André Amaro

Personal information
- Full name: André Fonseca Amaro
- Date of birth: 13 August 2002 (age 24)
- Place of birth: Coimbra, Portugal
- Height: 1.88 m (6 ft 2 in)
- Position: Centre-back

Youth career
- 2011–2017: Naval
- 2017–2018: Académica
- 2018–2020: Vitória SC

Senior career*
- Years: Team / Apps / (Gls)
- 2020–2022: Vitória SC B / 23 / (1)
- 2020–2023: Vitória SC / 46 / (3)
- 2023–2026: Al-Rayyan / 63 / (2)

International career^{‡}
- 2021–: Portugal U20 / 9 / (0)
- 2022–: Portugal U21 / 4 / (0)

= André Amaro =

Portuguese footballer

André Fonseca Amaro (born 13 August 2002) is a Portuguese footballer who plays as a centre-back. A physically dominant and tactically intelligent defender, Amaro has established himself as a key player for Al-Rayyan. He has also represented Portugal at youth international levels.

==Club career==

===Vitória SC B===
Amaro began his senior career with Vitória SC B in 2020, competing in the third division. Over two seasons, he made 23 appearances and scored one goal, quickly earning attention for his performances.

===Vitória SC===
He made his first-team debut for Vitória SC on 21 December 2020, coming on as an 85th-minute substitute for Pepelu in a 4–0 Primeira Liga victory over Santa Clara. Amaro featured in 12 matches during his first top-flight season, scoring his first goal in a 2–0 derby win over Moreirense on 30 April 2021.

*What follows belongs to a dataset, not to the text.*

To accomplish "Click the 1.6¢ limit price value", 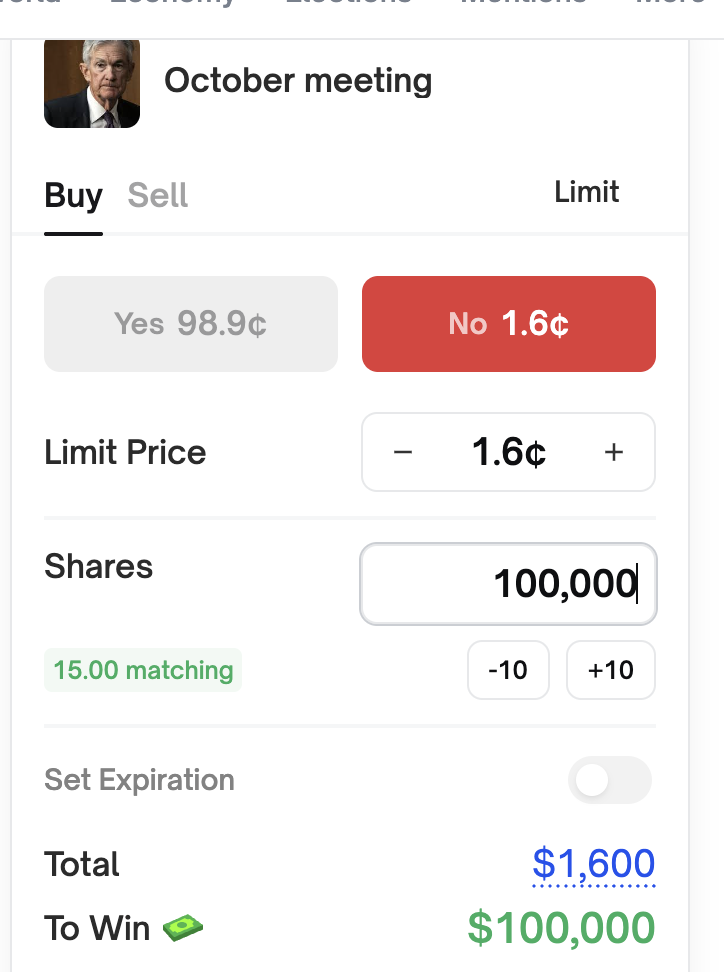I will coord(509,453).
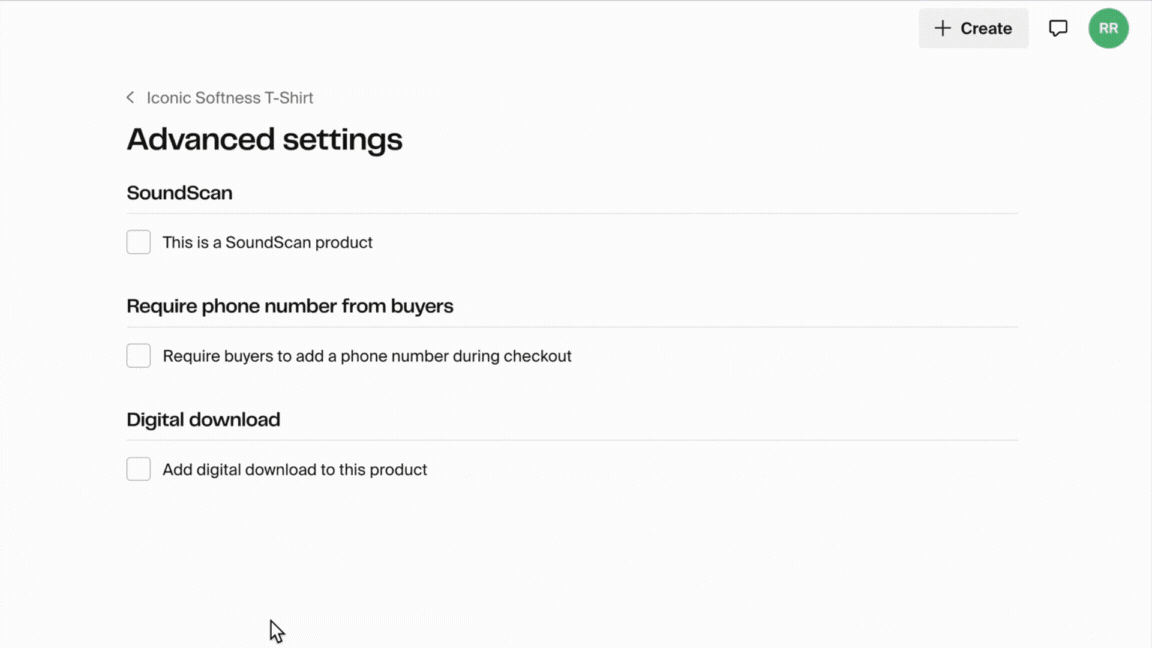Click the SoundScan section heading
The height and width of the screenshot is (648, 1152).
tap(179, 193)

In May 2021, he renewed his contract until 2025, with a buyout clause raised to €50 million.

===Al-Rayyan===
On 9 August 2023, Amaro transferred to Al-Rayyan in the Qatar Stars League, for a reported fee of €8.5 million, potentially rising to €10 million through add-ons. He became a key figure in the team's defense, playing under managers such as Leonardo Jardim and Artur Jorge. Over his first two seasons, Amaro made 67 appearances and scored four goals across domestic and continental competitions.

==Career statistics==

Appearances and goals by club, season and competition
| Club | Season | League |  |  | National cup |  | League cup |  | Continental |  | Other^{1} |  | Total |  |
| Division | Apps | Goals | Apps | Goals | Apps | Goals | Apps | Goals | Apps | Goals | Apps | Goals |
| Vitória SC B | 2020–21 | Campeonato de Portugal | 12 | 1 | – | – | – | – | – | – | – | – | 12 | 1 |
| 2021–22 | Campeonato de Portugal | 11 | 0 | – | – | – | – | – | – | – | – | 11 | 0 |
| Total |  | 23 | 1 | – | – | – | – | – | – | – | – | 23 | 1 |
| Vitória SC | 2020–21 | Primeira Liga | 12 | 1 | 0 | 0 | 0 | 0 | – | – | – | – | 12 | 1 |
| 2021–22 | Primeira Liga | 7 | 0 | 1 | 0 | 1 | 0 | – | – | – | – | 9 | 0 |
| 2022–23 | Primeira Liga | 27 | 1 | 2 | 0 | 0 | 0 | 3 | 0 | – | – | 32 | 1 |
| 2023–24 | Primeira Liga | 0 | - | - | - | - | - | 2 | 1 | - | - | 2 | 1 |
| Total |  | 46 | 2 | 3 | 0 | 1 | 0 | 5 | 1 | – | – | 55 | 3 |
| Al-Rayyan | 2023–24 | Qatar Stars League | 21 | 1 | 2 | 0 | 5 | 1 | - | - | 2 | 0 | 32 | 2 |
| 2024–25 | Qatar Stars League | 21 | 0 | 0 | 0 | 4 | 0 | 10 | 0 | – | – | 35 | 0 |
| Total |  | 42 | 1 | 2 | 0 | 9 | 1 | 10 | 0 | 2 | 0 | 65 | 2 |
| Career total |  |  | 111 | 4 | 5 | 0 | 10 | 1 | 15 | 1 | 2 | 0 | 143 | 6 |

==International career==
Amaro has represented Portugal at under-20 and under-21 levels. He debuted for the U20 side in 2021 before advancing to the U21 team, scoring his first goal during a 3–0 win over Romania in the 2025 UEFA European Under-21 Championship qualifiers.

==Style of play==
Amaro is a physically strong and tactically intelligent centre-back. Known for his aerial dominance, positional awareness, and ability to play out from the back, he is comfortable in both a back three and four. His leadership and calmness under pressure have drawn comparisons to Portuguese greats such as Pepe.